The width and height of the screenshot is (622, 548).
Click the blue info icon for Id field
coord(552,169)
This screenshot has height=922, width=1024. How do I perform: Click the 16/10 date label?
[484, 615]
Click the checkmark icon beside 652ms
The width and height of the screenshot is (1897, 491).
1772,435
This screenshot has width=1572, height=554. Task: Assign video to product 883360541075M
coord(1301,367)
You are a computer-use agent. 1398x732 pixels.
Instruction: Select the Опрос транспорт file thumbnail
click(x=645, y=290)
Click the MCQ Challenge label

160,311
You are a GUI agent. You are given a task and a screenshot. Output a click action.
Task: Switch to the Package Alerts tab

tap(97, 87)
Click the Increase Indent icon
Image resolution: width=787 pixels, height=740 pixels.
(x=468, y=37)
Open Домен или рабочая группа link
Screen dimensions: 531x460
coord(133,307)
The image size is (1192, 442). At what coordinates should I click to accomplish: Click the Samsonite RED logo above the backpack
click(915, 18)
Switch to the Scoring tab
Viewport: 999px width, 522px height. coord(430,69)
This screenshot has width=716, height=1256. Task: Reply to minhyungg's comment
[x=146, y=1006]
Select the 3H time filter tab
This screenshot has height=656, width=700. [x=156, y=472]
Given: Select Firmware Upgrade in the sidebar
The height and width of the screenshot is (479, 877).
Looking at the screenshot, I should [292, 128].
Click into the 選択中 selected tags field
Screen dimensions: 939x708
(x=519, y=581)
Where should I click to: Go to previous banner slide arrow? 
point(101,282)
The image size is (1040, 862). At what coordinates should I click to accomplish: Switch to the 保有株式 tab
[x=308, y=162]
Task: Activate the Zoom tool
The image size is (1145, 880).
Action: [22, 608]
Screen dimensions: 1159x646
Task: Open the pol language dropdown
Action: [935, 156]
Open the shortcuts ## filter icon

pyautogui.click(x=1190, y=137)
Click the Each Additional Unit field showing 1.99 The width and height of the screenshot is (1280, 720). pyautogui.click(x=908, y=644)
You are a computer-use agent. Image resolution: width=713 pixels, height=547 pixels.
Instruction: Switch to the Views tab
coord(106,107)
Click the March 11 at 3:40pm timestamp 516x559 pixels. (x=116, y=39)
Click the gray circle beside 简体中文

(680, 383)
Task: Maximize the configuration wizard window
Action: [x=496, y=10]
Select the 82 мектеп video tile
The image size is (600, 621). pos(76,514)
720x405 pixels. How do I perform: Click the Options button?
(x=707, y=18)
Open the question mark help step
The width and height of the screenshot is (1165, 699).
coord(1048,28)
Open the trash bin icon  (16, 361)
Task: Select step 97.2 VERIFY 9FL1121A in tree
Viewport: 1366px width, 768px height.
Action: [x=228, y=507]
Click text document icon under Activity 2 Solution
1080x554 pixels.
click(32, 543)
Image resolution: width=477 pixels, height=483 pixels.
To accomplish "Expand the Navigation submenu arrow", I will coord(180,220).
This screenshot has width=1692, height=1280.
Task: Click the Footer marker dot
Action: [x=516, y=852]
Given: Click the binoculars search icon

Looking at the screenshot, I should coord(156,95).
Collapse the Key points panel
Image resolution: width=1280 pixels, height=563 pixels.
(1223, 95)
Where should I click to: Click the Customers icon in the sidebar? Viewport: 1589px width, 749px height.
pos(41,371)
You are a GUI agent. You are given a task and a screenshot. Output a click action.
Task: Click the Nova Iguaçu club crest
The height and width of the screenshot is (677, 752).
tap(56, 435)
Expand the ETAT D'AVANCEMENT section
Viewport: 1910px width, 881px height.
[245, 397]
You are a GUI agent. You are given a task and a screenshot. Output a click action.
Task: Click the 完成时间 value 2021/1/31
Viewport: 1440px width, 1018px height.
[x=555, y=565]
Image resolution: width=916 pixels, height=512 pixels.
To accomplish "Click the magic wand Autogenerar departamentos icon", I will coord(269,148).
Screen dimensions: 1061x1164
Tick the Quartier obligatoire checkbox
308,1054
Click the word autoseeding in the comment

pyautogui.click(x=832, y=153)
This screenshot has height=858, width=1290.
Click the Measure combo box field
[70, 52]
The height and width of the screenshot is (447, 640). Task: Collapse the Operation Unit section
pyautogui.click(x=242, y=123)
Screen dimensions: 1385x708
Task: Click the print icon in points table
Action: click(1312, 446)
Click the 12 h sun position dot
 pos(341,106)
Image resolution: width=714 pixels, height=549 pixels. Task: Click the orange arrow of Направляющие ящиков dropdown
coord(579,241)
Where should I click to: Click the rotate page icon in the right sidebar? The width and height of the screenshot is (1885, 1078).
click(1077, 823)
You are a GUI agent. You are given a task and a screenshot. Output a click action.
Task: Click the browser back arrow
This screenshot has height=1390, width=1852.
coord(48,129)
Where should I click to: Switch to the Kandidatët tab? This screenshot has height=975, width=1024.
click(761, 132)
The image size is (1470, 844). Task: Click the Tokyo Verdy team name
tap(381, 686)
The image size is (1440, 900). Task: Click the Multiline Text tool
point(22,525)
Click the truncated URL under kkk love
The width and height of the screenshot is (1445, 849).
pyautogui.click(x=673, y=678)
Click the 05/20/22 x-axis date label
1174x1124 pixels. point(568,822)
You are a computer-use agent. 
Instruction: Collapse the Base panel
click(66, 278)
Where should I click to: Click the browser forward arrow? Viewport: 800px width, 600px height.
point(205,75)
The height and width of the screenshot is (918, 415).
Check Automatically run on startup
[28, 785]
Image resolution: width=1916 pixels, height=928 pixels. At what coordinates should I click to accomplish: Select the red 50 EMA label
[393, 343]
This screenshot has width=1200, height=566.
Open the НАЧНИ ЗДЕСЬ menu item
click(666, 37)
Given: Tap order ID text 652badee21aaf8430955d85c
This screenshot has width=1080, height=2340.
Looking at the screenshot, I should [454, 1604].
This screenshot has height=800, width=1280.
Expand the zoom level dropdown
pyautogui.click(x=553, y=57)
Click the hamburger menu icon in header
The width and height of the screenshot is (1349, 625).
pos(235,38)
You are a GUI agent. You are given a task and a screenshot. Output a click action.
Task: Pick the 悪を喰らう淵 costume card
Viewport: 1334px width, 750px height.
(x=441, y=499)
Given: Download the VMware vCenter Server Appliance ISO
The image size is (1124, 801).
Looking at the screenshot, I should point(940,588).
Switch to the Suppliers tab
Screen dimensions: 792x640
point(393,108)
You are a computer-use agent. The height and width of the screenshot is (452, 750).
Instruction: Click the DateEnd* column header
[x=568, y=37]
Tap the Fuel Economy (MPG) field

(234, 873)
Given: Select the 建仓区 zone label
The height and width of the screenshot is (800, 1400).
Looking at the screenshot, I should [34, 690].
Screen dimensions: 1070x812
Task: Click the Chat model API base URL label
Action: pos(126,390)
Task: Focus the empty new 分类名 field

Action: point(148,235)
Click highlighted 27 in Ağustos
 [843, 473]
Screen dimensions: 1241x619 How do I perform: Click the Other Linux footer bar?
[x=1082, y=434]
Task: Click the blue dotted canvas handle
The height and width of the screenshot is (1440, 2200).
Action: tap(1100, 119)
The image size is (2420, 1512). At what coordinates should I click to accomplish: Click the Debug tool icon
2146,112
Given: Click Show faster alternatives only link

.....

> **Prompt**:
Reproduce the material. Keep every word as written.

> **Solution**:
The width and height of the screenshot is (622, 548).
Click the blue info icon for Id field
coord(552,169)
This screenshot has height=922, width=1024. How do I perform: Click the 16/10 date label?
[484, 615]
Click the checkmark icon beside 652ms
The width and height of the screenshot is (1897, 491).
1772,435
This screenshot has width=1572, height=554. Task: Assign video to product 883360541075M
coord(1301,367)
You are a computer-use agent. 1398x732 pixels.
Instruction: Select the Опрос транспорт file thumbnail
click(x=645, y=290)
Click the MCQ Challenge label

160,311
You are a GUI agent. You are given a task and a screenshot. Output a click action.
Task: Switch to the Package Alerts tab

tap(97, 87)
Click the Increase Indent icon
Image resolution: width=787 pixels, height=740 pixels.
(x=468, y=37)
Open Домен или рабочая группа link
Screen dimensions: 531x460
coord(133,307)
The image size is (1192, 442). At what coordinates should I click to accomplish: Click the Samsonite RED logo above the backpack
click(915, 18)
Switch to the Scoring tab
Viewport: 999px width, 522px height. coord(430,69)
This screenshot has width=716, height=1256. Task: Reply to minhyungg's comment
[x=146, y=1006]
Select the 3H time filter tab
This screenshot has height=656, width=700. [x=156, y=472]
Given: Select Firmware Upgrade in the sidebar
The height and width of the screenshot is (479, 877).
Looking at the screenshot, I should [292, 128].
Click into the 選択中 selected tags field
Screen dimensions: 939x708
(x=519, y=581)
Where should I click to: Go to previous banner slide arrow? 
point(101,282)
The image size is (1040, 862). At what coordinates should I click to accomplish: Switch to the 保有株式 tab
[x=308, y=162]
Task: Activate the Zoom tool
The image size is (1145, 880).
Action: [22, 608]
Screen dimensions: 1159x646
Task: Open the pol language dropdown
Action: [935, 156]
Open the shortcuts ## filter icon

pyautogui.click(x=1190, y=137)
Click the Each Additional Unit field showing 1.99 The width and height of the screenshot is (1280, 720). pyautogui.click(x=908, y=644)
You are a computer-use agent. Image resolution: width=713 pixels, height=547 pixels.
Instruction: Switch to the Views tab
coord(106,107)
Click the March 11 at 3:40pm timestamp 516x559 pixels. (x=116, y=39)
Click the gray circle beside 简体中文

(680, 383)
Task: Maximize the configuration wizard window
Action: [x=496, y=10]
Select the 82 мектеп video tile
The image size is (600, 621). pos(76,514)
720x405 pixels. How do I perform: Click the Options button?
(x=707, y=18)
Open the question mark help step
The width and height of the screenshot is (1165, 699).
coord(1048,28)
Open the trash bin icon  (16, 361)
Task: Select step 97.2 VERIFY 9FL1121A in tree
Viewport: 1366px width, 768px height.
Action: [x=228, y=507]
Click text document icon under Activity 2 Solution
1080x554 pixels.
click(32, 543)
Image resolution: width=477 pixels, height=483 pixels.
To accomplish "Expand the Navigation submenu arrow", I will coord(180,220).
This screenshot has width=1692, height=1280.
Task: Click the Footer marker dot
Action: [x=516, y=852]
Given: Click the binoculars search icon

Looking at the screenshot, I should coord(156,95).
Collapse the Key points panel
Image resolution: width=1280 pixels, height=563 pixels.
(1223, 95)
Where should I click to: Click the Customers icon in the sidebar? Viewport: 1589px width, 749px height.
pos(41,371)
You are a GUI agent. You are given a task and a screenshot. Output a click action.
Task: Click the Nova Iguaçu club crest
The height and width of the screenshot is (677, 752).
tap(56, 435)
Expand the ETAT D'AVANCEMENT section
Viewport: 1910px width, 881px height.
[245, 397]
You are a GUI agent. You are given a task and a screenshot. Output a click action.
Task: Click the 完成时间 value 2021/1/31
Viewport: 1440px width, 1018px height.
[x=555, y=565]
Image resolution: width=916 pixels, height=512 pixels.
To accomplish "Click the magic wand Autogenerar departamentos icon", I will coord(269,148).
Screen dimensions: 1061x1164
Tick the Quartier obligatoire checkbox
308,1054
Click the word autoseeding in the comment

pyautogui.click(x=832, y=153)
This screenshot has height=858, width=1290.
Click the Measure combo box field
[70, 52]
The height and width of the screenshot is (447, 640). Task: Collapse the Operation Unit section
pyautogui.click(x=242, y=123)
Screen dimensions: 1385x708
Task: Click the print icon in points table
Action: click(1312, 446)
Click the 12 h sun position dot
 pos(341,106)
Image resolution: width=714 pixels, height=549 pixels. Task: Click the orange arrow of Направляющие ящиков dropdown
coord(579,241)
Where should I click to: Click the rotate page icon in the right sidebar? The width and height of the screenshot is (1885, 1078).
click(1077, 823)
You are a GUI agent. You are given a task and a screenshot. Output a click action.
Task: Click the browser back arrow
This screenshot has height=1390, width=1852.
coord(48,129)
Where should I click to: Switch to the Kandidatët tab? This screenshot has height=975, width=1024.
click(761, 132)
The image size is (1470, 844). Task: Click the Tokyo Verdy team name
tap(381, 686)
The image size is (1440, 900). Task: Click the Multiline Text tool
point(22,525)
Click the truncated URL under kkk love
The width and height of the screenshot is (1445, 849).
pyautogui.click(x=673, y=678)
Click the 05/20/22 x-axis date label
1174x1124 pixels. point(568,822)
You are a computer-use agent. 
Instruction: Collapse the Base panel
click(66, 278)
Where should I click to: Click the browser forward arrow? Viewport: 800px width, 600px height.
point(205,75)
The height and width of the screenshot is (918, 415).
Check Automatically run on startup
[28, 785]
Image resolution: width=1916 pixels, height=928 pixels. At what coordinates should I click to accomplish: Select the red 50 EMA label
[393, 343]
This screenshot has width=1200, height=566.
Open the НАЧНИ ЗДЕСЬ menu item
click(666, 37)
Given: Tap order ID text 652badee21aaf8430955d85c
This screenshot has width=1080, height=2340.
Looking at the screenshot, I should [454, 1604].
This screenshot has height=800, width=1280.
Expand the zoom level dropdown
pyautogui.click(x=553, y=57)
Click the hamburger menu icon in header
The width and height of the screenshot is (1349, 625).
pos(235,38)
You are a GUI agent. You are given a task and a screenshot. Output a click action.
Task: Pick the 悪を喰らう淵 costume card
Viewport: 1334px width, 750px height.
(x=441, y=499)
Given: Download the VMware vCenter Server Appliance ISO
The image size is (1124, 801).
Looking at the screenshot, I should point(940,588).
Switch to the Suppliers tab
Screen dimensions: 792x640
point(393,108)
You are a computer-use agent. The height and width of the screenshot is (452, 750).
Instruction: Click the DateEnd* column header
[x=568, y=37]
Tap the Fuel Economy (MPG) field

(234, 873)
Given: Select the 建仓区 zone label
The height and width of the screenshot is (800, 1400).
Looking at the screenshot, I should [34, 690].
Screen dimensions: 1070x812
Task: Click the Chat model API base URL label
Action: pos(126,390)
Task: Focus the empty new 分类名 field

Action: point(148,235)
Click highlighted 27 in Ağustos
 [843, 473]
Screen dimensions: 1241x619 How do I perform: Click the Other Linux footer bar?
[x=1082, y=434]
Task: Click the blue dotted canvas handle
The height and width of the screenshot is (1440, 2200).
Action: tap(1100, 119)
The image size is (2420, 1512). At what coordinates should I click to accomplish: Click the Debug tool icon
2146,112
Given: Click Show faster alternatives only link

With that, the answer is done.